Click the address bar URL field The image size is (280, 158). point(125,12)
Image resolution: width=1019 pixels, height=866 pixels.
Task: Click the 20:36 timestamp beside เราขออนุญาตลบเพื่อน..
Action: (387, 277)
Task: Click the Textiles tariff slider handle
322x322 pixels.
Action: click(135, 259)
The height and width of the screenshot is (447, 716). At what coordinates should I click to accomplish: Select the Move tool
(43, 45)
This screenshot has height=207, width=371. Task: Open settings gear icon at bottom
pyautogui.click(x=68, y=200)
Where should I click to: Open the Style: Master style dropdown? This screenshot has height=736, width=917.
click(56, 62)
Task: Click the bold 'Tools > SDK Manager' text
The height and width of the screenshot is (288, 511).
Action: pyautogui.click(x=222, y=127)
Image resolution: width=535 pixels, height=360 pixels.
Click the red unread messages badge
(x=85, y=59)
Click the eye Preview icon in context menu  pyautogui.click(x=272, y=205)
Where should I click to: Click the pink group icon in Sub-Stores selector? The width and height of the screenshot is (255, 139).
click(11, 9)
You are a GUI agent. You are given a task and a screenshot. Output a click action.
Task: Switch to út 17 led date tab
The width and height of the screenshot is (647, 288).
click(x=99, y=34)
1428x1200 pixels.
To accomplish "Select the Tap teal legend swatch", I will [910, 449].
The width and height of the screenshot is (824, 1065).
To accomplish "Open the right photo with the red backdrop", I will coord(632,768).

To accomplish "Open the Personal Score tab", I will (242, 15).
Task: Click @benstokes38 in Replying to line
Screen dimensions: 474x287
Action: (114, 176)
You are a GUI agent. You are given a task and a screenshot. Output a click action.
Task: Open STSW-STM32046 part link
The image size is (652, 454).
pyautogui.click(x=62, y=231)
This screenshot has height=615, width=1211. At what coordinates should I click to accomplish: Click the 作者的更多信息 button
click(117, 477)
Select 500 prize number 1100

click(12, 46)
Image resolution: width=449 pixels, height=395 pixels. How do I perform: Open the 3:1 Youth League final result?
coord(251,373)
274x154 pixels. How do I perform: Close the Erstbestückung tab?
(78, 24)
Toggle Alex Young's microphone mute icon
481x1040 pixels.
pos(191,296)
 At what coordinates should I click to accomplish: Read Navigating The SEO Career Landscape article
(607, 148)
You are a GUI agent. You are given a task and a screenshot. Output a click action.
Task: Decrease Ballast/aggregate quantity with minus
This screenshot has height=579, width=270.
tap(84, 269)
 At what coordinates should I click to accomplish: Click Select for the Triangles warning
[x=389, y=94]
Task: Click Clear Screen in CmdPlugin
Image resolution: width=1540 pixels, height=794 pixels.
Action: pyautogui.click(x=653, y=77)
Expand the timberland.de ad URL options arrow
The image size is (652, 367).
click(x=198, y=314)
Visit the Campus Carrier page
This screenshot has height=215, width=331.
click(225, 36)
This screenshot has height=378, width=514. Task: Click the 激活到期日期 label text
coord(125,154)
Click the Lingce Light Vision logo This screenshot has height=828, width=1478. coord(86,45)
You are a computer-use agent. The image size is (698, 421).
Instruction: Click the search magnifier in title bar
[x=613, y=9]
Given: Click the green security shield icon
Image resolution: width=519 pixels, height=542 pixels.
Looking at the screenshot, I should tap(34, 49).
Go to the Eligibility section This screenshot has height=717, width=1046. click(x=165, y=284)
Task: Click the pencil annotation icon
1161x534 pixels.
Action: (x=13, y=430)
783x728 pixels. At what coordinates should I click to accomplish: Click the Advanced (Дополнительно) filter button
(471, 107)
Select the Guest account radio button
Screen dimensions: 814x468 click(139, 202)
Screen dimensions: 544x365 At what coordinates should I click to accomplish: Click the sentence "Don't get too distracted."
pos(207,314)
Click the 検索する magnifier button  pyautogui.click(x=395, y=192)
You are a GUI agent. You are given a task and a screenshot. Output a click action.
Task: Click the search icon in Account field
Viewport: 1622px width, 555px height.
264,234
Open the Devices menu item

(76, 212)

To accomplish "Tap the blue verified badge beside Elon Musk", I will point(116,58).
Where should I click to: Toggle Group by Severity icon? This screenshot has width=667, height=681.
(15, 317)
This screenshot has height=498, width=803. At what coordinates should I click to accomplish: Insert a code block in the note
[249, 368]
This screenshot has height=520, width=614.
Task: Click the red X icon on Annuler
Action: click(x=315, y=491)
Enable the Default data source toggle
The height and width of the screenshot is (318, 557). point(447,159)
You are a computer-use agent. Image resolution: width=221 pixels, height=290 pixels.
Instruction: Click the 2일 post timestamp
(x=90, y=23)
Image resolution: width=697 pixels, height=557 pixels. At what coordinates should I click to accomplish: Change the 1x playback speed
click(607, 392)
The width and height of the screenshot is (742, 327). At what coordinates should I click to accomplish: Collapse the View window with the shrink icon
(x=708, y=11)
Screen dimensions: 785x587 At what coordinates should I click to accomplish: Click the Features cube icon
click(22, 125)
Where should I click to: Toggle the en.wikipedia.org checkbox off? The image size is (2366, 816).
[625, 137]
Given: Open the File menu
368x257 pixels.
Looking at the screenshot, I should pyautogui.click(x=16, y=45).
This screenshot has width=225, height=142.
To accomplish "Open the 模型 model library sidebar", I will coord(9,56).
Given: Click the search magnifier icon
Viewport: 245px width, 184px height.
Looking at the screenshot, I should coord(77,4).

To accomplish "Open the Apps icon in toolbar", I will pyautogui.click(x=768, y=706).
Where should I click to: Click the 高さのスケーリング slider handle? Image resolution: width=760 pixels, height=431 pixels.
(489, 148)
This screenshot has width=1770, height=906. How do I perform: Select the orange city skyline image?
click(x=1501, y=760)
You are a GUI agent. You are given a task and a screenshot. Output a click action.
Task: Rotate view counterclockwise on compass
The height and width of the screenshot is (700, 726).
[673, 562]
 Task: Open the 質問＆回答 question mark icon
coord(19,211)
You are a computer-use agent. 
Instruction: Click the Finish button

▬▬▬▬▬▬▬▬▬▬

# [Your task]
After locating the line holding "Instruction: Click the search" above, output exactly that line and every line after it through the line holding "Click the 検索する". Include nothing else.

# [Exercise response]
Instruction: Click the search magnifier in title bar
[x=613, y=9]
Given: Click the green security shield icon
Image resolution: width=519 pixels, height=542 pixels.
Looking at the screenshot, I should tap(34, 49).
Go to the Eligibility section This screenshot has height=717, width=1046. click(x=165, y=284)
Task: Click the pencil annotation icon
1161x534 pixels.
Action: (x=13, y=430)
783x728 pixels. At what coordinates should I click to accomplish: Click the Advanced (Дополнительно) filter button
(471, 107)
Select the Guest account radio button
Screen dimensions: 814x468 click(139, 202)
Screen dimensions: 544x365 At what coordinates should I click to accomplish: Click the sentence "Don't get too distracted."
pos(207,314)
Click the 検索する magnifier button  pyautogui.click(x=395, y=192)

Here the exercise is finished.